1. Citaat van Aletha Solter Pedagogische beleid herzien juni 2014
--
5
Rituelen zijn steeds terugkerende reeksen van handelingen en regels. Zij zijn erop gericht het saamhorigheidsgevoel te verhogen. Ook bieden zij de peuters herkenning en houvast over “zo doen wij dat hier”. Een goed voorbeeld hiervan is het ritueel bij het vieren van een verjaardagsfeestje. Ook de overgangen van de ene activiteit naar de andere zijn vaak een ritueeltje op zich: als het moment is aangebroken om met elkaar op te ruimen, wordt bijvoorbeeld altijd hetzelfde liedje gezongen. De overgang van vrij spel naar het zitten in de kring wordt daardoor vergemakkelijkt en is duidelijk en het is ook nog eens gezellig: we doen het met elkaar! Bij het wennen wordt de peuter door de pedagogisch medewerker gesteund bij het afscheid nemen door middel van vaste rituelen.Het ritueel is dat met een of meer peuters voor het raam gedag gezwaaid wordt wanneer de ouder vertrekt.

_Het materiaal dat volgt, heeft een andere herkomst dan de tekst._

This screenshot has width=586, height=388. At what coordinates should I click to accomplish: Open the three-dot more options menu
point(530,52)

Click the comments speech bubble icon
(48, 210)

Het doel is dat met dit ritueel het kind duidelijkheid krijgt omtrent het moment van afscheid. Wij vinden dit belangrijk omdat de peuter leert dat afscheid nemen erbij hoort en gewoon is. De troost en de steun van de pedagogisch medewerkers en andere peuters geven het gevoel erbij te horen, waardoor het saamhorigheidsgevoel wordt gestimuleerd en de peuter ook veiligheid kan ervaren bij een ander dan de vaste verzorger. Daar hoort ook bij dat je zelf als pedagogisch medewerker waarmaakt wat je zegt. We willen in ons gedrag een goed voorbeeld zijn voor het kind. Daarnaast willen we door onze houding laten merken dat we de peuter begrijpen in het wennen aan en leren van de regels.

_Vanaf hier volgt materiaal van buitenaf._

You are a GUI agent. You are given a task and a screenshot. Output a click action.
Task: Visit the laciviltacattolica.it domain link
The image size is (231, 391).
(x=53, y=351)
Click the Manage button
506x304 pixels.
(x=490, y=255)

2.2 PERSOONLIJKE COMPETENTIE De persoonlijke competentie van een peuter wordt door de pedagogisch medewerker gevolgd. De pedagogisch medewerker krijgt een beeld van de peuter. Ieder kind is verschillend. Het bezit talenten en competenties. Door middel van observeren en het vastleggen van deze observaties in een persoonlijk ontwikkelingsboekje van het peutervolgsysteem PRAVOO, krijgen pedagogisch medewerkers een beeld van de persoonlijke competenties van het kind. Dit kan hen helpen de peuter op de juiste wijze te stimuleren en te begeleiden bij de persoonlijke groei van het kind. De pedagogisch medewerker biedt de peuter uitdaging en stimulering, door een enthousiaste houding waarbij de kennis van de peuter de basis vormt van de juiste stimulering op het goede moment. Over het algemeen zal de pedagogisch medewerker veel complimenten geven, prijzen, ingaan op verhalen van de peuter. De peuters deel laten nemen bij activiteiten en ze af en toe een voorbeeld laten zijn voor anderen. Ze zal de peuters capaciteiten laten uitbouwen waar ze goed in zijn, of wat ze leuk vinden. Ze zal kindgericht activiteiten aanbieden, om bepaalde competenties te stimuleren of uit te breiden. Ook zal ze luisteren naar de kinderen en hen zelf laten kiezen. Ze zal een sfeer creëren waarbij de peuter zich veilig voelt te ontdekken en te leren. En ze zal een voorbeeldfunctie hebben naar anderen toe. Indien nodig kan de pedagogisch medewerker een sleutelrol vervullen in het observeren, stimuleren en de aandacht geven aan ontwikkelingsgebieden van de peuter die extra aandacht nodig hebben. Door haar observaties en kennis is zij goed in staat ouders hierover te informeren. Na overleg met ouders en eventueel externe deskundigen kan er een gericht aanbod worden gedaan om een ontwikkelingsgebied extra te stimuleren. Ons peutervolgsysteem biedt diverse mogelijkheden, de ontwikkelingsgebieden die extra aandacht nodig hebben goed te onderzoeken en er gerichte activiteiten bij aan te bieden. De pedagogisch medewerker ontwikkelt (eventueel in samenwerking met de pedagogisch coach) een individueel stimuleringsprogramma. Zij werkt hier aan met de peuter. Dit is prettig voor de peuter, omdat de pedagogisch medewerker al een bekend en vertrouwd persoon is voor de peuter. Na een afgesproken tijd wordt dit geëvalueerd.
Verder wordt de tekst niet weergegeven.